Las versiones anteriores comparten la idea de que hace seis años nació un nuevo sujeto político colectivo, aunque difiera su interpretación. Según un tercer grupo, lo verdaderamente significativo fue el nacimiento de una nueva verdad ética, un nuevo modo de estar con los demás, más expuesto, más vulnerable y, por ello, más colaborativo. Si los otros dos entienden el 15M como una transformación del sistema político, estos lo idealizan como una transformación vital. El verdadero acontecimiento estaría en lo que pasa en cada asamblea, en cada gesto, en cada esfuerzo por entender y empatizar con el otro.
¿Tienes sentido preguntarse cuál de las tres es la interpretación más correcta? ¿Está justificada siquiera la nostalgia de un tiempo en el que todavía no sentíamos nostalgia del 15M? Seguramente no: es propio de los acontecimientos fundacionales el suscitar constantes revisiones capaces de alimentar el imaginario del presente, y sería propio de las sociedades enfermas cancelar esa disputa. La conciencia de que ya nunca será posible regresar a la autenticidad del momento es, en realidad, un signo de madurez. La consecuencia, por tanto, no es de por sí optimista ni pesimista. Ni traición a la pureza de aquel mes de mayo, ni herederos directos o continuadores.
De esta condición nostálgica, sin embargo, sí podemos extraer una conclusión, más bien una advertencia. A saber: es inútil intentar un retorno, acelerar la historia para recrear la sensación de punto crítico y oportunidad única. En mayo de 2011, la constatación objetiva de una crisis sistémica se vio correspondida por un sentimiento subjetivo. No solo había grietas en el edificio del régimen de legitimidad, sino que, además, mucha gente creía que se iba a caer y estaba dispuesta a levantar uno nuevo. En 2017, las grietas en el edificio no han hecho más que profundizarse, pero todo apunta a que el edificio va a seguir en pie durante un tiempo. La inexorabilidad electoral del Partido Popular ha sido la principal, aunque no única causa. Forzar una nueva sensación de urgencia a través de manifestaciones de laboratorio y tramabuses no devolverá a la gente a las plazas, no precipitará la ilusión ni la voluntad de transgresión de aquel mes de mayo.

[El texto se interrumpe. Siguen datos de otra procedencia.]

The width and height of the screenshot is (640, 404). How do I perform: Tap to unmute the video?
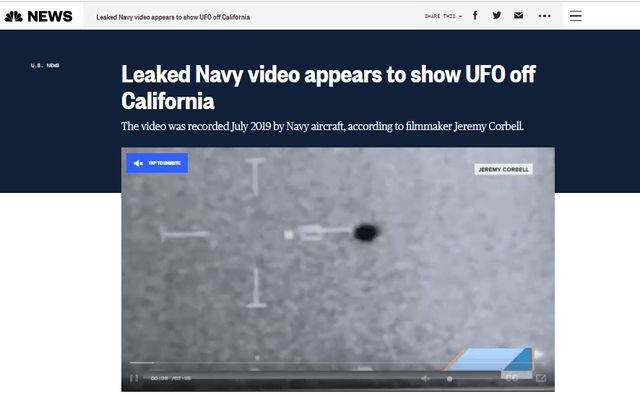coord(157,163)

Habitar la nostalgia significa retornar a las fantasías del pasado a la luz de las necesidades del presente para ejercer un lento impacto sobre las realidades del futuro. El recuerdo de aquellos días comienza a emborronarse entre tantos nuevos discursos, tantas apuestas arriesgadas y alguna que otra desilusión. Lo que todos los que participamos tenemos en común es la posibilidad de volver juntos a recordar y construir una memoria digna, no tanto de nuestro pasado, como de nuestro futuro. Frente a todo desánimo, contra toda decepción, que el 15M sea ya motivo de nuestra nostalgia significa que tiene un gran porvenir.